Work request - For the word "dimensions", state how many lines of the records include it, with no other text.
┌─ Input for this task
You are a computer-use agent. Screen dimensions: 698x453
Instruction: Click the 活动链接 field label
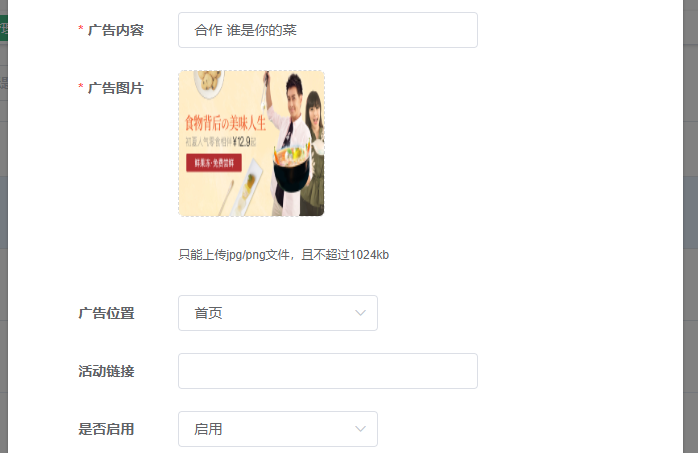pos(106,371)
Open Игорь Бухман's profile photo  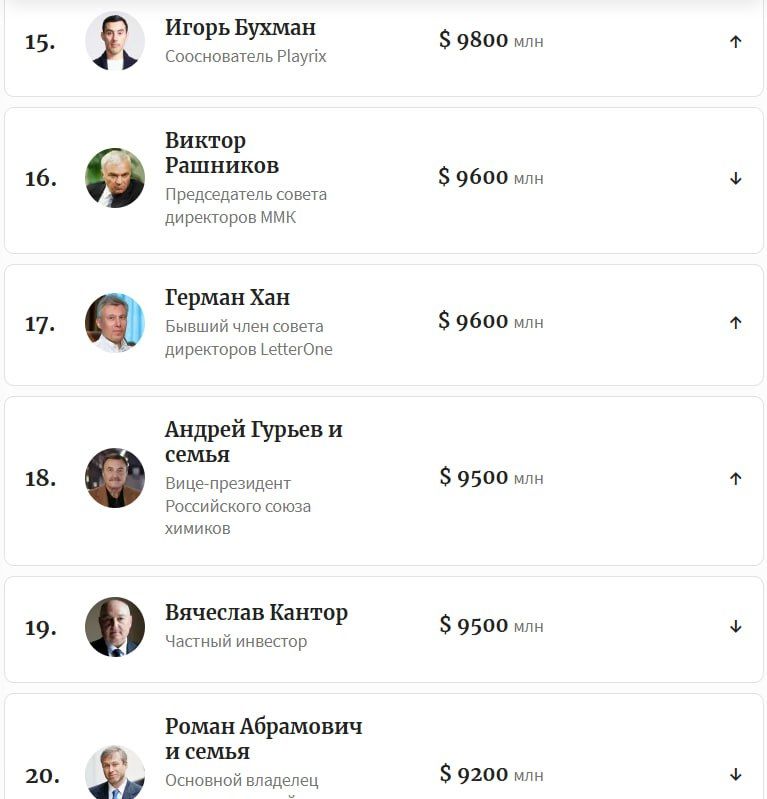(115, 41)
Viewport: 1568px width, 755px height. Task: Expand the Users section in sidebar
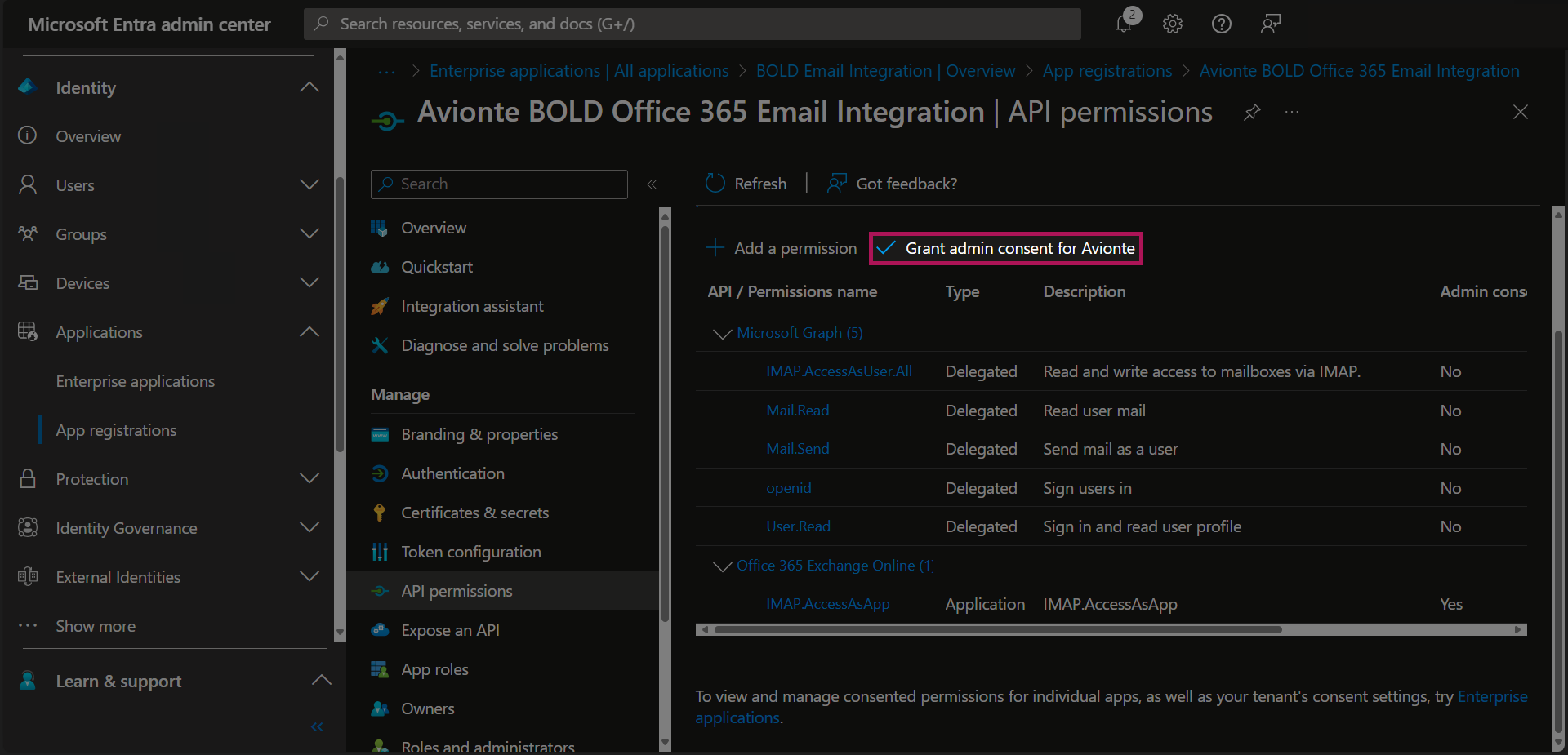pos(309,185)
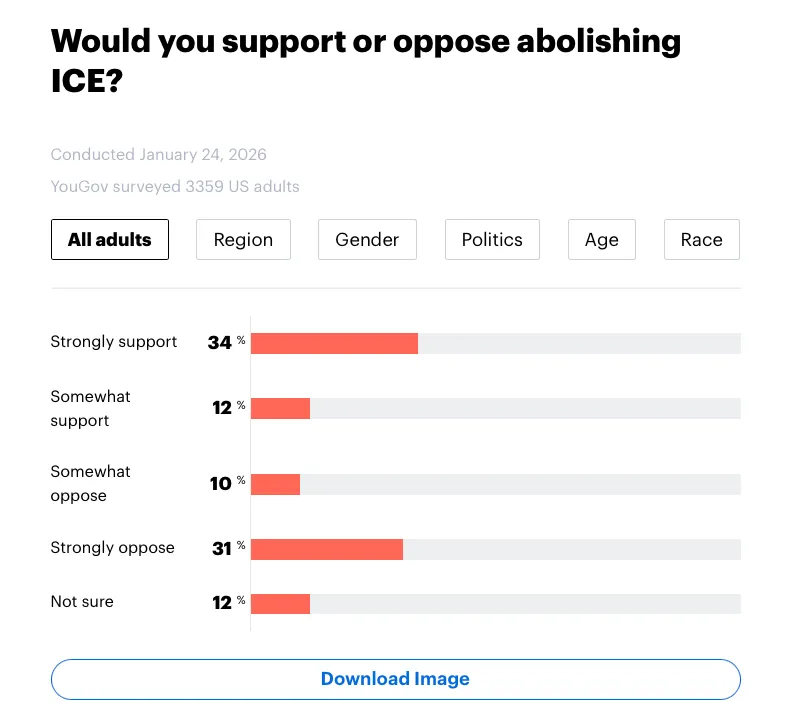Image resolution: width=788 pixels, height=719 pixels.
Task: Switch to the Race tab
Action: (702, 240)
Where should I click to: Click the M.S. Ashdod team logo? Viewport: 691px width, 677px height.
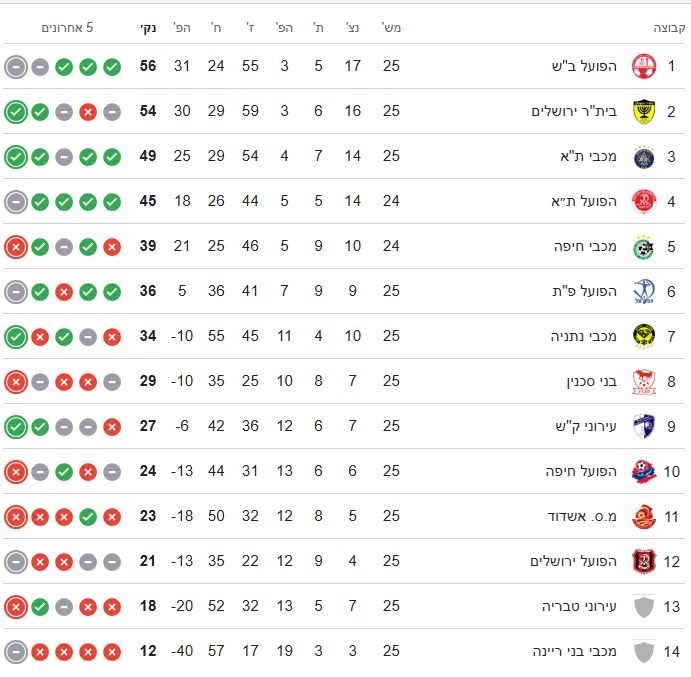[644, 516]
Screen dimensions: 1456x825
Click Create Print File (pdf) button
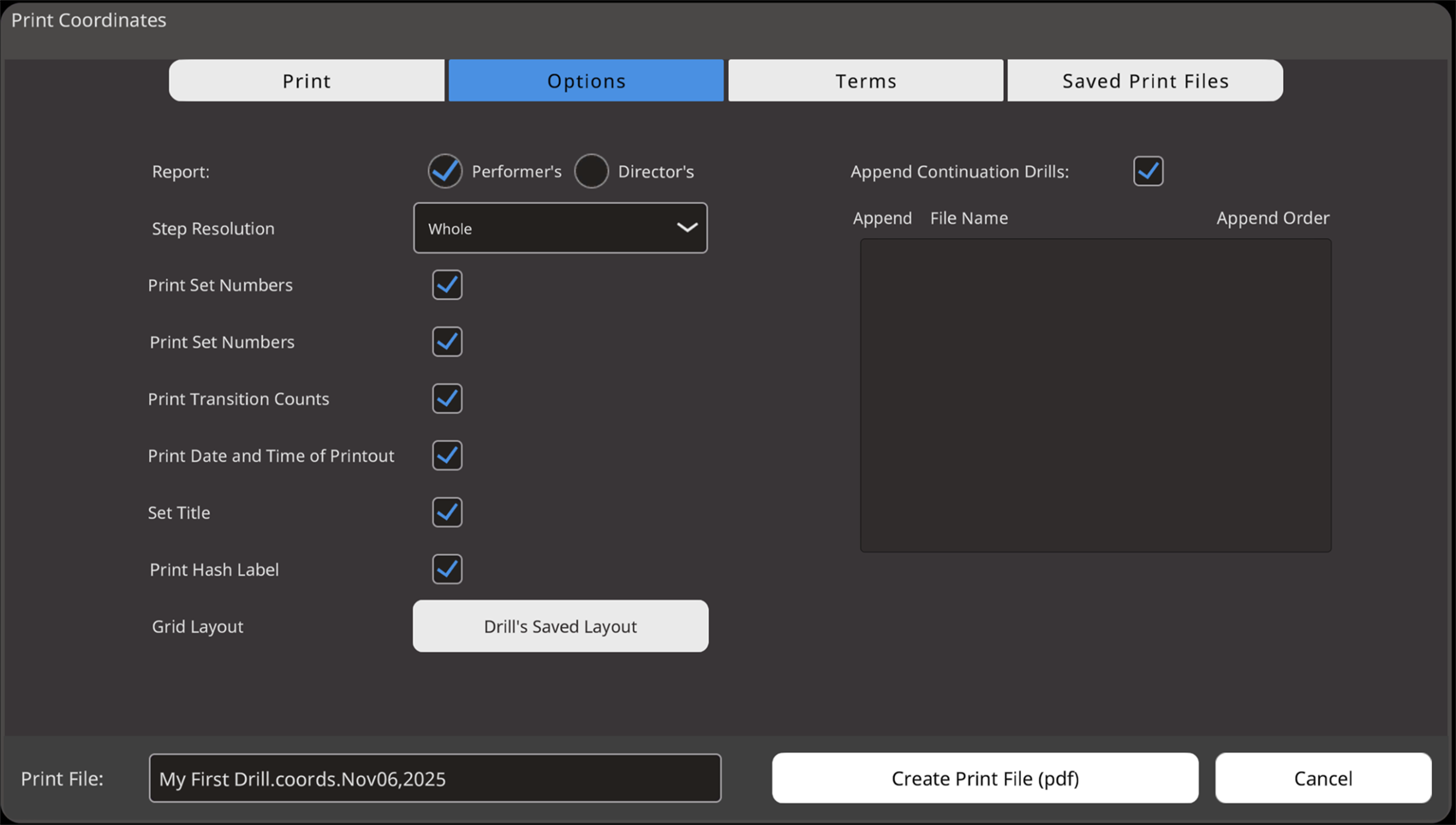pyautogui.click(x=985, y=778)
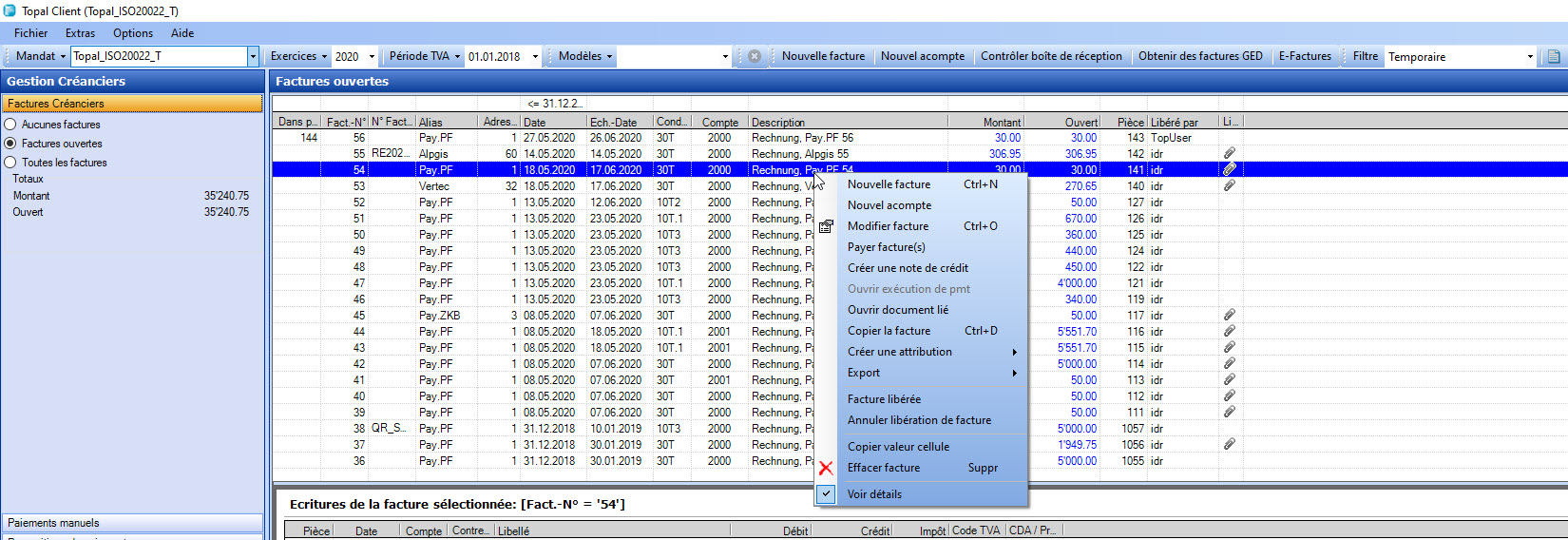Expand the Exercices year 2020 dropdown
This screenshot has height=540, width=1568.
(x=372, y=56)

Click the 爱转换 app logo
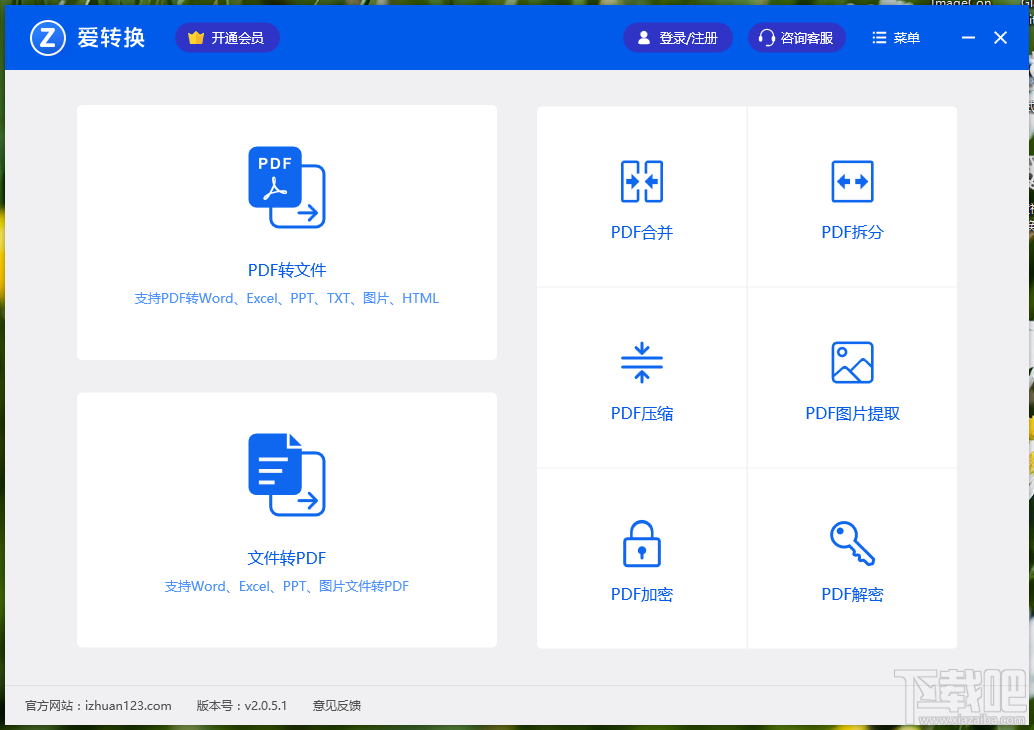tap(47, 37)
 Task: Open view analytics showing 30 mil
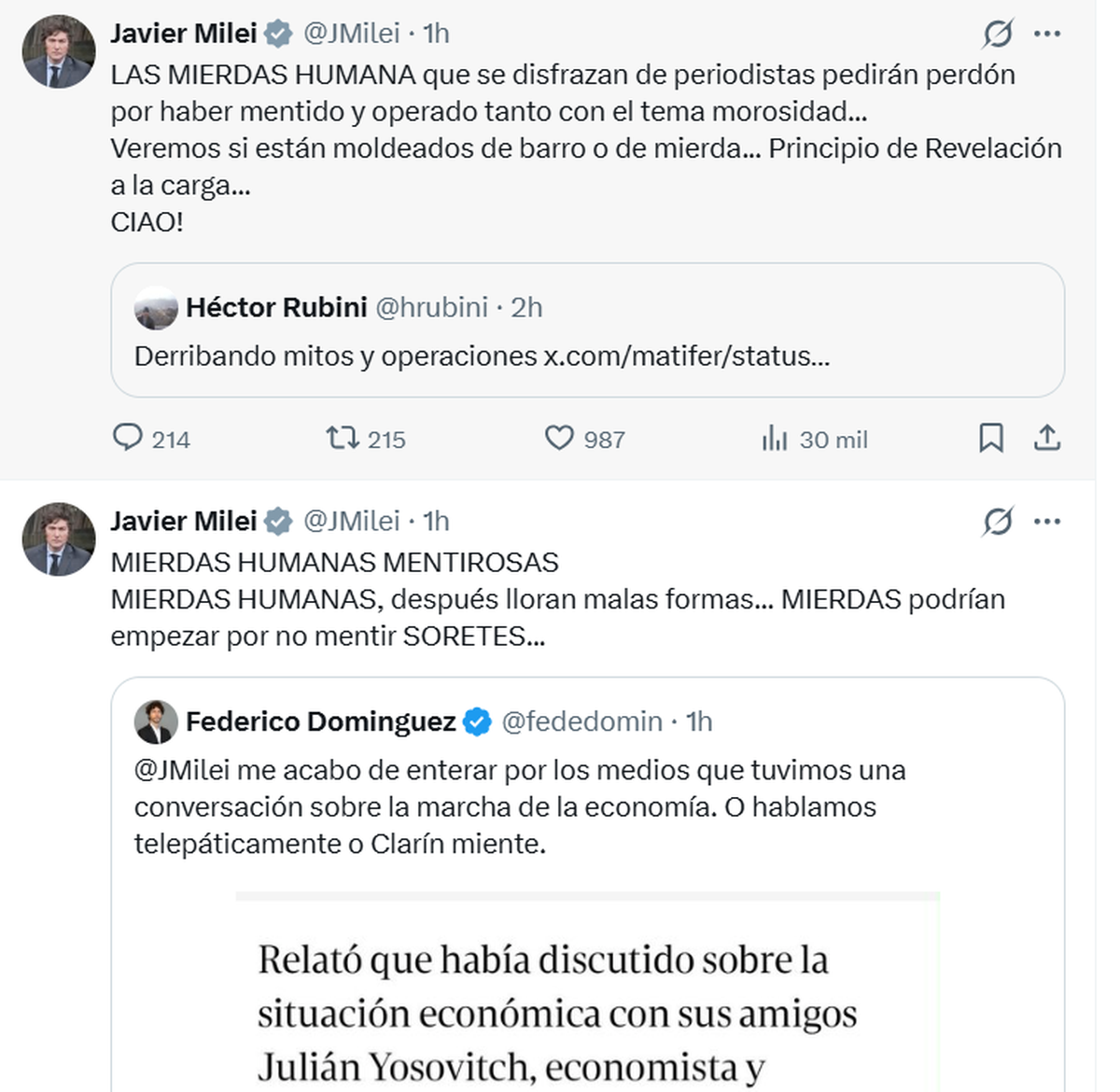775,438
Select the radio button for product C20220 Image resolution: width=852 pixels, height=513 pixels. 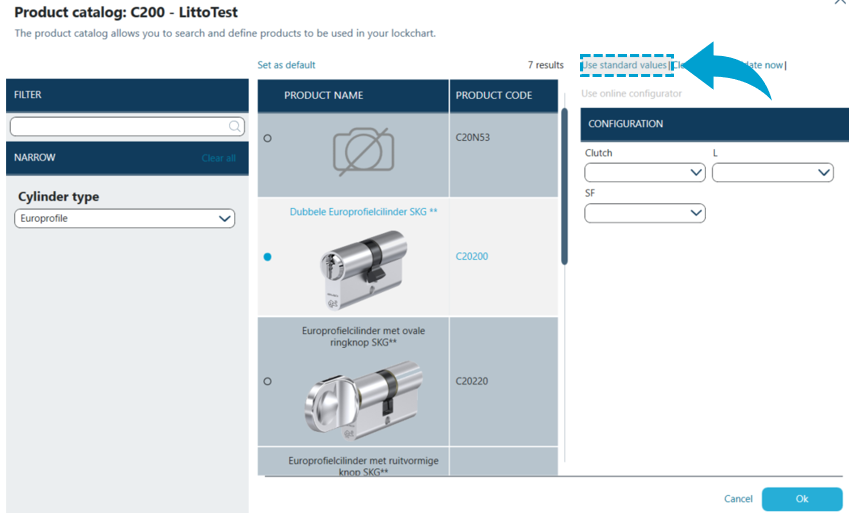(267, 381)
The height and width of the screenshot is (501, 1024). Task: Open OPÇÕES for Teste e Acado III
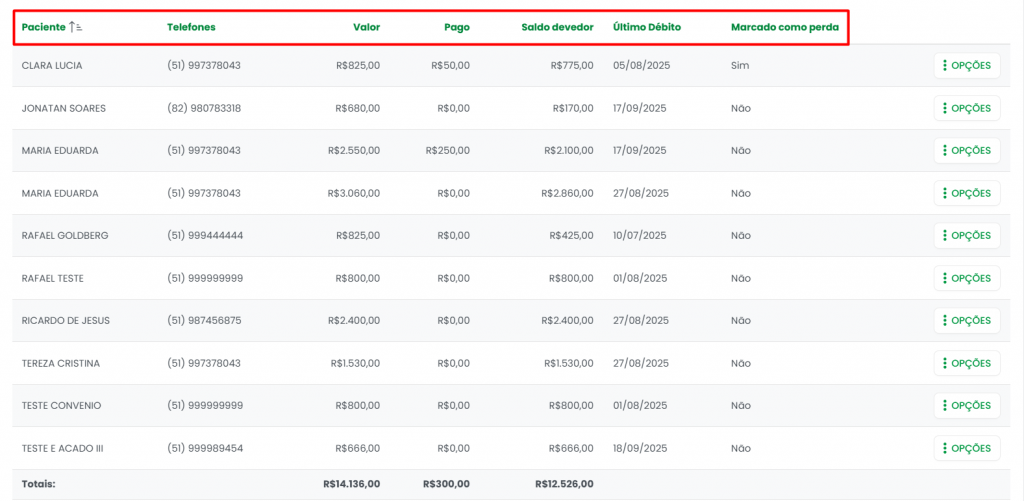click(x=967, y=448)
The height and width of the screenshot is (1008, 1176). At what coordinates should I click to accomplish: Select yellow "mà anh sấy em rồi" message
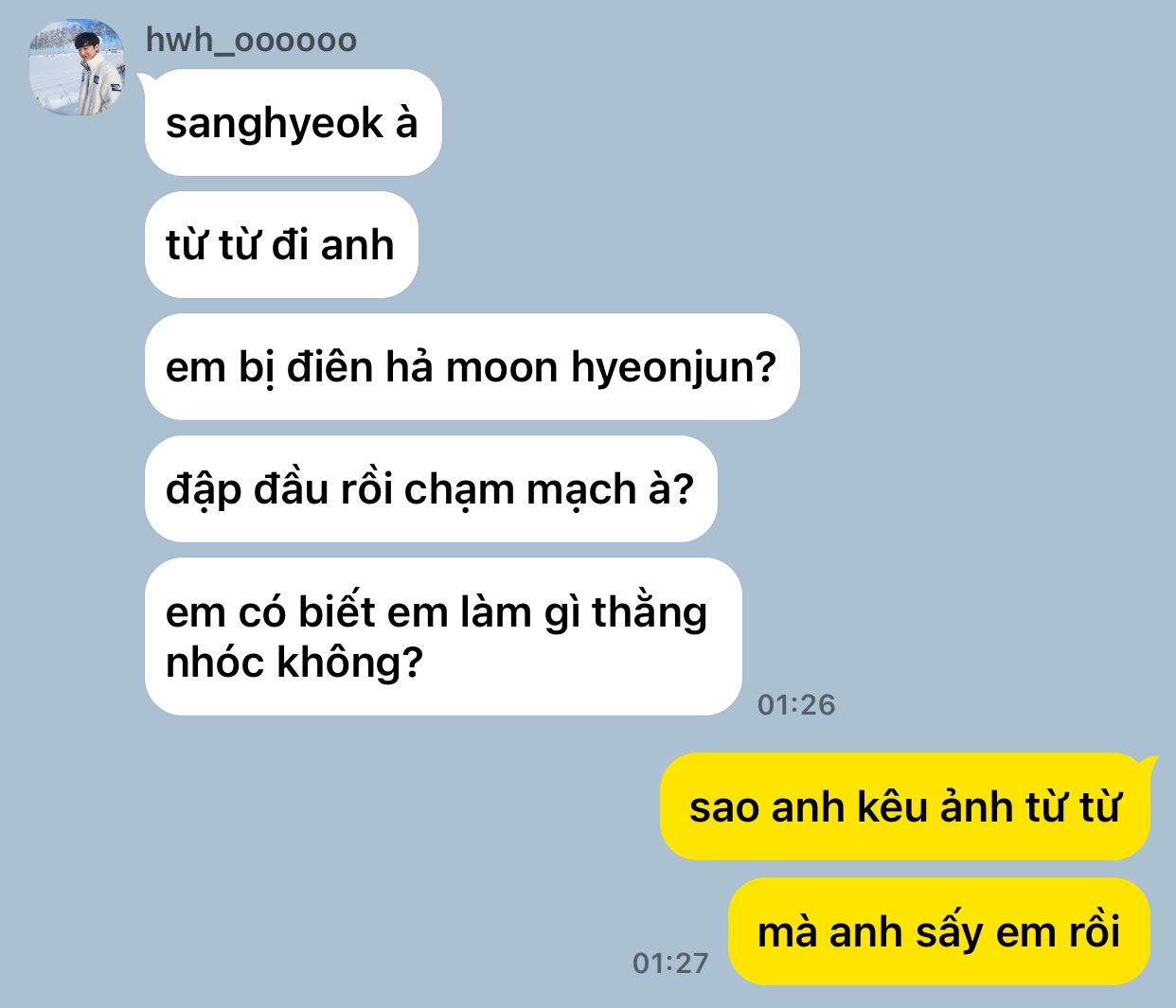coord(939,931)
└─
Task output - 2